Records shown:
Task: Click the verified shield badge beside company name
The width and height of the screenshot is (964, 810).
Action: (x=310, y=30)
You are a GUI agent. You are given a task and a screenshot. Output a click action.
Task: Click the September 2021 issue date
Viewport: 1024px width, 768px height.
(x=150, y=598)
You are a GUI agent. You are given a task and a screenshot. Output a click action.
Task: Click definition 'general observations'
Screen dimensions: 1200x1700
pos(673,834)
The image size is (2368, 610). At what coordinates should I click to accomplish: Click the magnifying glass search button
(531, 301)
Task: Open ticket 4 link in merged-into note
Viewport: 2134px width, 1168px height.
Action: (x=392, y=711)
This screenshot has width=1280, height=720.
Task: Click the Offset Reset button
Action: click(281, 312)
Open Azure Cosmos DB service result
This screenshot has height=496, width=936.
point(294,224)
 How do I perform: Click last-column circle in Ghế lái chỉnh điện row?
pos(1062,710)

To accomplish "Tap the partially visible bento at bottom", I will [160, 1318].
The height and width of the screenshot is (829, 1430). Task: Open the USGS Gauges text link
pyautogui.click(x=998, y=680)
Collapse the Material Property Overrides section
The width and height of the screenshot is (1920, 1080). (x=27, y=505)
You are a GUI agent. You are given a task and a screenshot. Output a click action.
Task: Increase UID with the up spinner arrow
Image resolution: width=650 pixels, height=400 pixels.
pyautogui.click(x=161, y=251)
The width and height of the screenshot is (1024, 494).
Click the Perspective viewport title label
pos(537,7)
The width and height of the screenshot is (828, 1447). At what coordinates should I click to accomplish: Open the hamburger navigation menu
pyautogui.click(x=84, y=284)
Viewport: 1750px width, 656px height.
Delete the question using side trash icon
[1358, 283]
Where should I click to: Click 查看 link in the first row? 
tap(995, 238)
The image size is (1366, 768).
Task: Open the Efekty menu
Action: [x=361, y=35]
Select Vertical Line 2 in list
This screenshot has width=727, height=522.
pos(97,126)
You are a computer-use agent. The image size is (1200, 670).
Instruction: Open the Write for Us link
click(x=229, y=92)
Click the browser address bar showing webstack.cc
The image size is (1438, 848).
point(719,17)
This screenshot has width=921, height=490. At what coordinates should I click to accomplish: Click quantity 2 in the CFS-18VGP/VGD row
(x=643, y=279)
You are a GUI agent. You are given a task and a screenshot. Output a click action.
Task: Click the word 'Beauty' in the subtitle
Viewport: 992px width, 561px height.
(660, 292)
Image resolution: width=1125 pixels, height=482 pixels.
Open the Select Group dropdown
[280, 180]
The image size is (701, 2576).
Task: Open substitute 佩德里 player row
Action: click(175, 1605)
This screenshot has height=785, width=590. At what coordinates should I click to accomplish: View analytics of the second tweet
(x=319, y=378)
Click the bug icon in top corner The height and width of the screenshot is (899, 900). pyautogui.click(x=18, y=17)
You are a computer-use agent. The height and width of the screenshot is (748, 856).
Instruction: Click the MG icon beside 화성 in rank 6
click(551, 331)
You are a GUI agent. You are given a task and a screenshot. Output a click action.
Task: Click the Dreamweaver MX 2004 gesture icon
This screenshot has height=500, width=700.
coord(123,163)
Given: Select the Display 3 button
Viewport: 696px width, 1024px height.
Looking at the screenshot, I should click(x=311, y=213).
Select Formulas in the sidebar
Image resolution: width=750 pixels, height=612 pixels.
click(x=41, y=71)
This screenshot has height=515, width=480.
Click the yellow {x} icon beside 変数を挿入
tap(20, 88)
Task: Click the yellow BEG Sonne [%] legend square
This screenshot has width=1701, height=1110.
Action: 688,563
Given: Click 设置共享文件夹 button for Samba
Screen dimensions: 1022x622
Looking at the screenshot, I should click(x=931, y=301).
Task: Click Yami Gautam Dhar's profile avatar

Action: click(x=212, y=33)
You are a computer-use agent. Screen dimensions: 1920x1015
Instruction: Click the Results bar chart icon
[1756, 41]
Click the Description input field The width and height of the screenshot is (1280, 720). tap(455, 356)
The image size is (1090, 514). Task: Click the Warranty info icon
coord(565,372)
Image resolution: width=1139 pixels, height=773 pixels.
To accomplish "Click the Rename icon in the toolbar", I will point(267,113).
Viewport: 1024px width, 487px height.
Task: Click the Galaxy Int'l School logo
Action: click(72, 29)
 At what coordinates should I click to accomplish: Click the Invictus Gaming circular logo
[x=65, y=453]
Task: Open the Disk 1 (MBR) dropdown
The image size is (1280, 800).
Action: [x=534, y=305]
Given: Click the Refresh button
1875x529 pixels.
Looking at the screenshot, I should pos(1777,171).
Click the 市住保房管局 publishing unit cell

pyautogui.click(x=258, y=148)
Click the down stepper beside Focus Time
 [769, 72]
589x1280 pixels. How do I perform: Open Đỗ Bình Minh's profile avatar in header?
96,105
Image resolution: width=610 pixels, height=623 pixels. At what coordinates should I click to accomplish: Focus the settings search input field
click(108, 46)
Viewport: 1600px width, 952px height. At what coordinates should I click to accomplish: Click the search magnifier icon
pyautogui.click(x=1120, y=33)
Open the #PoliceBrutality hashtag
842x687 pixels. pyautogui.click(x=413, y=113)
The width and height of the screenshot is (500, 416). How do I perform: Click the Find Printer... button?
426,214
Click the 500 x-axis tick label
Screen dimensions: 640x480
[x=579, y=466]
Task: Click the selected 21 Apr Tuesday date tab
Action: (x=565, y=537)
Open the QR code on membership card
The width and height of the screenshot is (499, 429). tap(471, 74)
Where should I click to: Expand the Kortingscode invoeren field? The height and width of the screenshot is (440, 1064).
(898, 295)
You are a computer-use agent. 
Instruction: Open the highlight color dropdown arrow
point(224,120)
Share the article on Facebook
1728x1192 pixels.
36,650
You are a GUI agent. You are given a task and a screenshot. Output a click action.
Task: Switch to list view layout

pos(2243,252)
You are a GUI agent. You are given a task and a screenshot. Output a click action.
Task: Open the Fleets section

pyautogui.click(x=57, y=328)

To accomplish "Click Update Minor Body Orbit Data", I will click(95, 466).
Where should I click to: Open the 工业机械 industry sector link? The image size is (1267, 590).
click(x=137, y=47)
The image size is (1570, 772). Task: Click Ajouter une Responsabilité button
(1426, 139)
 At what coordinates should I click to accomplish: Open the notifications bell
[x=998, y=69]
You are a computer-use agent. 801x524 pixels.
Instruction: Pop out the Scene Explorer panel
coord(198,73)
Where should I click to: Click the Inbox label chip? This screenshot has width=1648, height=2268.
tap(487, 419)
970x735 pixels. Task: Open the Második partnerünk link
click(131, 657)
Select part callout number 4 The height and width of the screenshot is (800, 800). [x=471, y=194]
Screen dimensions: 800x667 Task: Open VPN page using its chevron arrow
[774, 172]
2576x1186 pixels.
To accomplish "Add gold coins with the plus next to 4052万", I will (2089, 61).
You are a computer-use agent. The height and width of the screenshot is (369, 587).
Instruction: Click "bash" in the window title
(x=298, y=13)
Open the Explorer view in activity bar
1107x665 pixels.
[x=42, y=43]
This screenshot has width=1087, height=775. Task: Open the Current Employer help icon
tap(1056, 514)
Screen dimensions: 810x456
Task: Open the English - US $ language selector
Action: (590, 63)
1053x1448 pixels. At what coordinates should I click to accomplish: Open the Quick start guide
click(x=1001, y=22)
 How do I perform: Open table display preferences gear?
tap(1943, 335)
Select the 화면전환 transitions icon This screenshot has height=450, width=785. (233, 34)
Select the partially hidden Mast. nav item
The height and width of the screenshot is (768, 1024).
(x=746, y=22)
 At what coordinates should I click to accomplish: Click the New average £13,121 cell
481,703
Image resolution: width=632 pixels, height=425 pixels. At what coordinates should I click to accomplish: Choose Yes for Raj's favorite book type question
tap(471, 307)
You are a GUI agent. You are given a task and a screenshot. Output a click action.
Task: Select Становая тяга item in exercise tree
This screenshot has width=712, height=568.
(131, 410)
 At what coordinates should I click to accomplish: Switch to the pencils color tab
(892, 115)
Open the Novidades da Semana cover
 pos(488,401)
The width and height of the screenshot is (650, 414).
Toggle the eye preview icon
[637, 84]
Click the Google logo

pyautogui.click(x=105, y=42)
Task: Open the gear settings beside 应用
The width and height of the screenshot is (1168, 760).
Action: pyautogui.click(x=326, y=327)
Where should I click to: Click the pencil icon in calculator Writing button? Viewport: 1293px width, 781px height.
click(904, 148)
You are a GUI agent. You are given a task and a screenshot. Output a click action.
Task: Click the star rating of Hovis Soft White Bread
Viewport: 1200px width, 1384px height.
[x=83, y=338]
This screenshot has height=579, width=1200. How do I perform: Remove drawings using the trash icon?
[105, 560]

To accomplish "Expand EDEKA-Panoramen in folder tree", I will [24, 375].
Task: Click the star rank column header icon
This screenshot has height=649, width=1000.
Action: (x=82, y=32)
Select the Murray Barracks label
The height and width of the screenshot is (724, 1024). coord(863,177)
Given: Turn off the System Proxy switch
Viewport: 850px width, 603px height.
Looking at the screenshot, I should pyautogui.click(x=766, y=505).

What you will do: Give back precisely the lines above that start at the line containing "This screenshot has height=500, width=700." and end at the line containing "Given: Click 设置共享文件夹 button for Samba", inclusive. No other lines belong in the output.

Expected answer:
This screenshot has height=500, width=700.
coord(123,163)
Given: Select the Display 3 button
Viewport: 696px width, 1024px height.
Looking at the screenshot, I should click(x=311, y=213).
Select Formulas in the sidebar
Image resolution: width=750 pixels, height=612 pixels.
click(x=41, y=71)
This screenshot has height=515, width=480.
Click the yellow {x} icon beside 変数を挿入
tap(20, 88)
Task: Click the yellow BEG Sonne [%] legend square
This screenshot has width=1701, height=1110.
Action: 688,563
Given: Click 设置共享文件夹 button for Samba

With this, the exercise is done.